I went to home depot the other day and got xenon bulbs for my 2c and for my 2AA mini mag, then I set up the camera and did some beamshot test on manual. both of the xenon bulbs where noticeably whiter. The 2C bulbs where a tiny bit brighter and the minimag bulb was quite a bit brighter.


----------



## Mr.Penny (Nov 22, 2009)

*Re: 2AA Mini-Maglite; Krypton vs. Xenon bulbs*



slappomatt said:


> I went to home depot the other day and got xenon bulbs for my 2c and for my 2AA mini mag, then I set up the camera and did some beamshot test on manual. both of the xenon bulbs where noticeably whiter. The 2C bulbs where a tiny bit brighter and the minimag bulb was quite a bit brighter.



Could you post the beamshots?


----------



## slappomatt (Nov 23, 2009)

*Re: 2AA Mini-Maglite; Krypton vs. Xenon bulbs*

Sure. here we go shot down the hall at about 25 feet.

stock 2C Maglight 






next we have the 2C Maglight with the Xenon. Both pretty pathetic IMHO. The minimag is actually ALOT brighter than either of the 2 2C mag bulbs. Main thing I noticed with the xenon was its alot less yellow. (even though its still quite yellow)
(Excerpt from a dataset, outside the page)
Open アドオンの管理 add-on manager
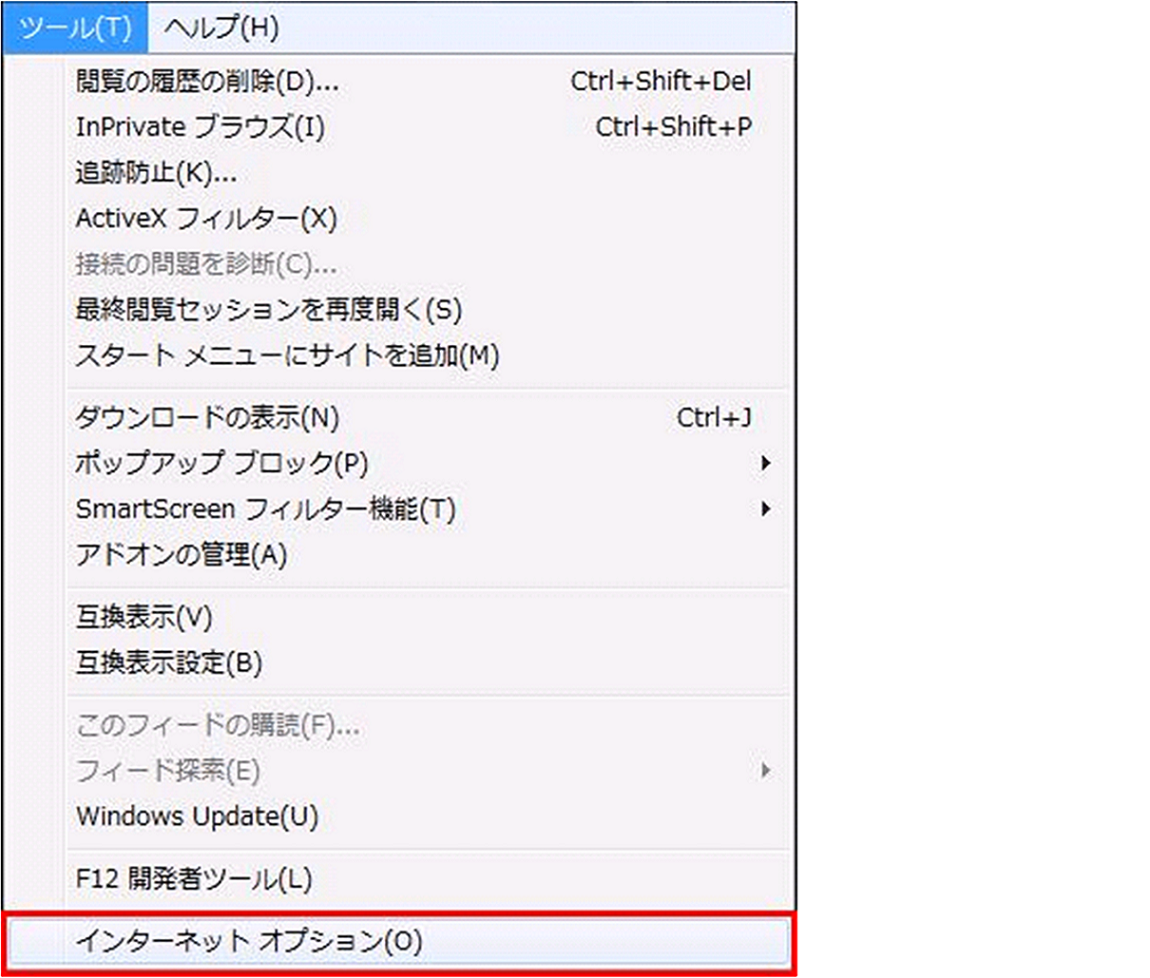The width and height of the screenshot is (1150, 978). pyautogui.click(x=183, y=553)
ok here we have the stock 2AA MiniMag with NIMH rechargeables in it. 





Minimag with Xenon and rechargeables






and lastly the MiniMag Xenon with duracell Alkalines in it.


----------



## TheInvader (Nov 23, 2009)

*Re: 2AA Mini-Maglite; Krypton vs. Xenon bulbs*

Reflector for the Mini Mag seems to be optimized with the usage of the xenon bulb. How many lumens would you guess? I only have a 3D, and the 2D xenon I once bought flashed, so I never have gotten any usage outside with xenon bulbs.


----------



## mvyrmnd (Nov 24, 2009)

Just a little help for those trying to determine which bulb they have:

On the left in the Red: Stock Vacuum Bulb
On the right in Grey: Xenon replacement bulb






Found mine in an outdoor/Army surplus shop. Thanks to american profiteering, they cost $5.95 AUD.
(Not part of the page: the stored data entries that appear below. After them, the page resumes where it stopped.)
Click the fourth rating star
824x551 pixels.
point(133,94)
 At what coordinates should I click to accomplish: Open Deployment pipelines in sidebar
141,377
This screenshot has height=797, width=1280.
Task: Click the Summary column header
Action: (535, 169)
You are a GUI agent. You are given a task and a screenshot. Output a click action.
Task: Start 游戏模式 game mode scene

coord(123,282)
"Come to Australia, where you might accidentally get killed, for Mag-Lite parts you'll be shilled..."


----------



## Burgess (Nov 24, 2009)

Thank you for that comparison photograph.

:thumbsup:


Do these Xenon bulbs *Blacken with Age*, like the original bulbs ?


That was always my* biggest* gripe with them. 

_


----------



## mvyrmnd (Nov 24, 2009)

I've only run it for 2 mins so far. We'll see how it goes over time.


----------



## slappomatt (Nov 24, 2009)

same here. I only have a few minutes on them and probably wont put much at all on the 2C bulb as I'm planning a major upgrade for that one. just got my kaidoman reflector and my 18650 and glass lens should be here sometime this week


----------



## Mr.Penny (Nov 24, 2009)

Thanks Slappomatt for the beamshots...

As TheInvader pointed out, there seems to be very little artifacts with the xenon replacements compared to the krypton.


----------



## mvyrmnd (Nov 24, 2009)

Mr.Penny said:


> Thanks Slappomatt for the beamshots...
> 
> As TheInvader pointed out, there seems to be very little artifacts with the xenon replacements compared to the krypton.



More evidence to back this up:

This is aimed at a tin wall ~5m away. Both shots are at the MiniMag's tightest focus

Stock Vacuum Bulb:






New Xenon Bulb:






As you can see, the xenon bulb allows you to focus the light much better.


----------



## lctorana (Nov 25, 2009)

How old is your minimag that it has a vacuum bulb?


----------



## mvyrmnd (Nov 25, 2009)

I bought it in a set with my 3D Mag about 3 months ago...


----------



## lctorana (Nov 25, 2009)

mvyrmnd said:


> I bought it in a set with my 3D Mag about 3 months ago...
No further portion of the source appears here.